-- Information given --
• • •

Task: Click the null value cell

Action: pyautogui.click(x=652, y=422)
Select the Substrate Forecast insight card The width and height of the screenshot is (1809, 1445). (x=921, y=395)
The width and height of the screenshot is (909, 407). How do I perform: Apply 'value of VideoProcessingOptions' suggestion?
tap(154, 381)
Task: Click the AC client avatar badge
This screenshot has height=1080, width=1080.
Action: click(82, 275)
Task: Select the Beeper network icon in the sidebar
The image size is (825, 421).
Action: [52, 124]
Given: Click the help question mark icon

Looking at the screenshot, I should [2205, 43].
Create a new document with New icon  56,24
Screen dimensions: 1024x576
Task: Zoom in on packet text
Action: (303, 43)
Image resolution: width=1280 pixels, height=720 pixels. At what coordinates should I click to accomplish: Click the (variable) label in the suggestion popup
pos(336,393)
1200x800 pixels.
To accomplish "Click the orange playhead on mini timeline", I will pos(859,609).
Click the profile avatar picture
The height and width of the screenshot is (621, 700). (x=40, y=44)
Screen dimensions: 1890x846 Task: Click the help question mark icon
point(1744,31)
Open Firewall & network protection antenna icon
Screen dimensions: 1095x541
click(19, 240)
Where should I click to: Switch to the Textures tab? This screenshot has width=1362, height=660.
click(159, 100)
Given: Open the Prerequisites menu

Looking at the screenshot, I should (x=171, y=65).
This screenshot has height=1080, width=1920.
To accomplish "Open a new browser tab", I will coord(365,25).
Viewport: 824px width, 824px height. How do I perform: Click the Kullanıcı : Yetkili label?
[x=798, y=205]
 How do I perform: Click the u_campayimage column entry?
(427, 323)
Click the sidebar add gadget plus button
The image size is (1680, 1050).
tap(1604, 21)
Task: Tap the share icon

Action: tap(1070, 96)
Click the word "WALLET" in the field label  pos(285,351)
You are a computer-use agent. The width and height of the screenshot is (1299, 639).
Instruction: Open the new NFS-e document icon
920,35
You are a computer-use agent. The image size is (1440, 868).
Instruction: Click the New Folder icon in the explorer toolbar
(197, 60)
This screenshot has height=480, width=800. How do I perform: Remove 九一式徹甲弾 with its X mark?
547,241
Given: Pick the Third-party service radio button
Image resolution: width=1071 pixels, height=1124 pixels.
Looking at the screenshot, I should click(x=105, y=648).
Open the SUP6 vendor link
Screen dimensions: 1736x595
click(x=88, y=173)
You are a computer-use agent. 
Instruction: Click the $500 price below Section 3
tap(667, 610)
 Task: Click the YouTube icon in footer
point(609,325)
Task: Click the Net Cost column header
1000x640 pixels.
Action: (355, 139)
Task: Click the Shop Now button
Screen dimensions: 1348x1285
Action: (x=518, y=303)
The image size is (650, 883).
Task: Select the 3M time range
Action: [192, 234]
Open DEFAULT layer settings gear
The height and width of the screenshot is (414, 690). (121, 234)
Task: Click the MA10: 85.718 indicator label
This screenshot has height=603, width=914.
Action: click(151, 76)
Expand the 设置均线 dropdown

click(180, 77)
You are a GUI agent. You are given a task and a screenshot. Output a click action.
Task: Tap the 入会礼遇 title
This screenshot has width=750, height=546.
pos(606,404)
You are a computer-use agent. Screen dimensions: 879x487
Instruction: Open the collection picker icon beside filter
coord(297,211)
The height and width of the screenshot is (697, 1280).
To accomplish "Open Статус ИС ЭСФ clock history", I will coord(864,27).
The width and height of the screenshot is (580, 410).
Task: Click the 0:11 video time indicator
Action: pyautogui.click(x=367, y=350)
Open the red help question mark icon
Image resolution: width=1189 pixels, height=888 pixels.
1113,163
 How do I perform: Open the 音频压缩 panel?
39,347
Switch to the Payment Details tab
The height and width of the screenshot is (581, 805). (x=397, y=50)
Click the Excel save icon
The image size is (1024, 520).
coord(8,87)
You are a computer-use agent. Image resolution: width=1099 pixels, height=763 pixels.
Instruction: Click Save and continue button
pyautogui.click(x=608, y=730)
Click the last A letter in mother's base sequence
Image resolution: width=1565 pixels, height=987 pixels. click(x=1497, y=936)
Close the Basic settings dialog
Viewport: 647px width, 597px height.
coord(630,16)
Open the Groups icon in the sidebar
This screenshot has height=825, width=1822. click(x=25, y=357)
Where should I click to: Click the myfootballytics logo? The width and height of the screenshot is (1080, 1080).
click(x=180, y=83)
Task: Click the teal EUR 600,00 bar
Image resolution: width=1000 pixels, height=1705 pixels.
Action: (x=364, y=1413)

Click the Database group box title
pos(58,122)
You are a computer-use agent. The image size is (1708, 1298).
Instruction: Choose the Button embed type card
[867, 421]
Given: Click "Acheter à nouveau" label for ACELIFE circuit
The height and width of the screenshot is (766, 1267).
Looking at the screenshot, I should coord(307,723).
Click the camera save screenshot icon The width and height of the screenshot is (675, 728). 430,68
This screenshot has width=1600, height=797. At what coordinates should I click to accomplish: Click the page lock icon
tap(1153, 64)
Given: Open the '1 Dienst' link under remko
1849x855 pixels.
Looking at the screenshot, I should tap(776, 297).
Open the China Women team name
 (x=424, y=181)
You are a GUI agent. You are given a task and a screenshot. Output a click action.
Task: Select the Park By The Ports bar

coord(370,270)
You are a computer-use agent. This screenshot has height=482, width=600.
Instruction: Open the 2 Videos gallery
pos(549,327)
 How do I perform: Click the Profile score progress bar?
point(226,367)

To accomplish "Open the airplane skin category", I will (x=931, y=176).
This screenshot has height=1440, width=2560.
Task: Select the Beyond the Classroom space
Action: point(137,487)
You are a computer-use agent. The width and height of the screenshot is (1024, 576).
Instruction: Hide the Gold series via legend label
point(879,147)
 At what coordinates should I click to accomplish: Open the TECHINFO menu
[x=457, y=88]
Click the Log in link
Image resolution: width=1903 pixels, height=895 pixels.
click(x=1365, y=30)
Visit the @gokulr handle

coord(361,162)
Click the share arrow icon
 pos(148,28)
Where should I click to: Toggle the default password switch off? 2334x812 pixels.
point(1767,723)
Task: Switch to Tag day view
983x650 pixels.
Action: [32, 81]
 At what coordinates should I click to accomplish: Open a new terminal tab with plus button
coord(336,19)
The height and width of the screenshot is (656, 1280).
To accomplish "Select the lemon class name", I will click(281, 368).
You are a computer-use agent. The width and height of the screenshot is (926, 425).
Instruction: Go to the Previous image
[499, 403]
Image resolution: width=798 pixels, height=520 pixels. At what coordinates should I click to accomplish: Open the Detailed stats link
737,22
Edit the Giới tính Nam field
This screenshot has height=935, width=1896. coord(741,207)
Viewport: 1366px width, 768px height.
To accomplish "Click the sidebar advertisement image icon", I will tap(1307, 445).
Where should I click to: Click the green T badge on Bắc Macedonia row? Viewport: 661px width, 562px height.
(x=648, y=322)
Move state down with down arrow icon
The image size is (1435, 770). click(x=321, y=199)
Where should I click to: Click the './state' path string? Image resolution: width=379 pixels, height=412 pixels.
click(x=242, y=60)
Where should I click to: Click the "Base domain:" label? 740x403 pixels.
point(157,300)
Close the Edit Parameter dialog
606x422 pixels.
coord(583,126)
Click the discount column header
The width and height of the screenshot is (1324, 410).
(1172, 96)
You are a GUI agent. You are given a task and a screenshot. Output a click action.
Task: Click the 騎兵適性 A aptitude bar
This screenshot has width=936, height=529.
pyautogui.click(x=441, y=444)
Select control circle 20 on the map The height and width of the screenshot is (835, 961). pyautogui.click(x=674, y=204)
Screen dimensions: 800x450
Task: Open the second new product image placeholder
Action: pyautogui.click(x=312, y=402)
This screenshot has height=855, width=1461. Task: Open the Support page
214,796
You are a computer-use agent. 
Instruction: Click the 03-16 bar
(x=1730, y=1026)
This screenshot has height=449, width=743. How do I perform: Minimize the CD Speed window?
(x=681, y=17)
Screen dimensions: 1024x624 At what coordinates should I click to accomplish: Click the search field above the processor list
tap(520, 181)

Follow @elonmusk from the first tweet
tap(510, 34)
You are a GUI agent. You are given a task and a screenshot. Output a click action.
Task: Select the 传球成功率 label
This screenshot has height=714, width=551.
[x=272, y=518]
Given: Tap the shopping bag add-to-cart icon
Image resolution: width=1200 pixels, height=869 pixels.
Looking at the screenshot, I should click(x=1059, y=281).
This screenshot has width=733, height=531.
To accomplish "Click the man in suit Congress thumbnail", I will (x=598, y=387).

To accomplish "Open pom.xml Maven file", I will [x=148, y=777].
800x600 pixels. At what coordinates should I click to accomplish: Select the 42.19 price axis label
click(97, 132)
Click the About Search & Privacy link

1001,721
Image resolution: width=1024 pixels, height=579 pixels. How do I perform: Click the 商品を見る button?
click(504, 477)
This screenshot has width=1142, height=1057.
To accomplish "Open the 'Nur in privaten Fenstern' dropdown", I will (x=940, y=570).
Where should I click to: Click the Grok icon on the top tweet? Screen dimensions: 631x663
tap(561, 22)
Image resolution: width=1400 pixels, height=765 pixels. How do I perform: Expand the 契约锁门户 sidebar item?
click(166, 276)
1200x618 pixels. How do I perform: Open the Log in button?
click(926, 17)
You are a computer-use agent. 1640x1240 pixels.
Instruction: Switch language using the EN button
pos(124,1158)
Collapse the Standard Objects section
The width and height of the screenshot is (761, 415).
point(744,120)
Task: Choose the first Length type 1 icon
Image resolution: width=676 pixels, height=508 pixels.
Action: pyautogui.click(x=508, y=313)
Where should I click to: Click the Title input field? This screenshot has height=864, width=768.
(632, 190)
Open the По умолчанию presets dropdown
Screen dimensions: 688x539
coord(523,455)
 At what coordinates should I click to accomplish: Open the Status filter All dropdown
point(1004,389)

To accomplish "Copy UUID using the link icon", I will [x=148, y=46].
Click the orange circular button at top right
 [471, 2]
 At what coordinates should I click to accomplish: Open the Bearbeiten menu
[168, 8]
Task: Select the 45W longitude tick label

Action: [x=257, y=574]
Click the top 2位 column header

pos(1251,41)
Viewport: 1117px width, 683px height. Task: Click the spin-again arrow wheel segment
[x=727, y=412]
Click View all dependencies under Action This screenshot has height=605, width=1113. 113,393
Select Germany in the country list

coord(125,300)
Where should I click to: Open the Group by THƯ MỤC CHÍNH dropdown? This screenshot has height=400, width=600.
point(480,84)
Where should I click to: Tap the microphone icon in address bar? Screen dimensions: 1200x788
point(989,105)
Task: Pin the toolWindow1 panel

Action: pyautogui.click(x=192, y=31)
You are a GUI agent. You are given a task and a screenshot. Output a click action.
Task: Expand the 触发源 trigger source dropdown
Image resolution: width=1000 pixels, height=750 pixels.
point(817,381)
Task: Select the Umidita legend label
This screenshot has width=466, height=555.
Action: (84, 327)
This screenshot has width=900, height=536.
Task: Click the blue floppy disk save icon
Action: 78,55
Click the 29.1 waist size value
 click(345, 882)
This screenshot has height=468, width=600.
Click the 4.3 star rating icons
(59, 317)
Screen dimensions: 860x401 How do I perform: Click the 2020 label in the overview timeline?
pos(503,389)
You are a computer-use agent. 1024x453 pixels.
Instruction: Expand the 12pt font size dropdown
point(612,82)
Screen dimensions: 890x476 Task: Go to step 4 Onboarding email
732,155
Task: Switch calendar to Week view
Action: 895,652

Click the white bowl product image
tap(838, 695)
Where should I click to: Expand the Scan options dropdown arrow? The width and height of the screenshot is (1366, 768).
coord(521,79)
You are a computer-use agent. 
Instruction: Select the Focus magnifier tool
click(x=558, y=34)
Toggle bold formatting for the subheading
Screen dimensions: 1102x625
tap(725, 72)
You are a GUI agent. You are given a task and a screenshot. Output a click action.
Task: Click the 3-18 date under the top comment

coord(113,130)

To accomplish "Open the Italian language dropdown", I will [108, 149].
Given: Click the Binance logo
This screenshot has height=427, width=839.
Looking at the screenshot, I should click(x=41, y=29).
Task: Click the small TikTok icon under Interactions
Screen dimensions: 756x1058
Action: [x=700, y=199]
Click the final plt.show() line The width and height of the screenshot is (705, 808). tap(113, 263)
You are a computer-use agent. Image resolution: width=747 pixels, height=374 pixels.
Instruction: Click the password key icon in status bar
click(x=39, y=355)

• • •

-- Your objective --
Every line that contains the string "network" should be copied from the records.

-- Answer --
Task: Select the Beeper network icon in the sidebar
Open Firewall & network protection antenna icon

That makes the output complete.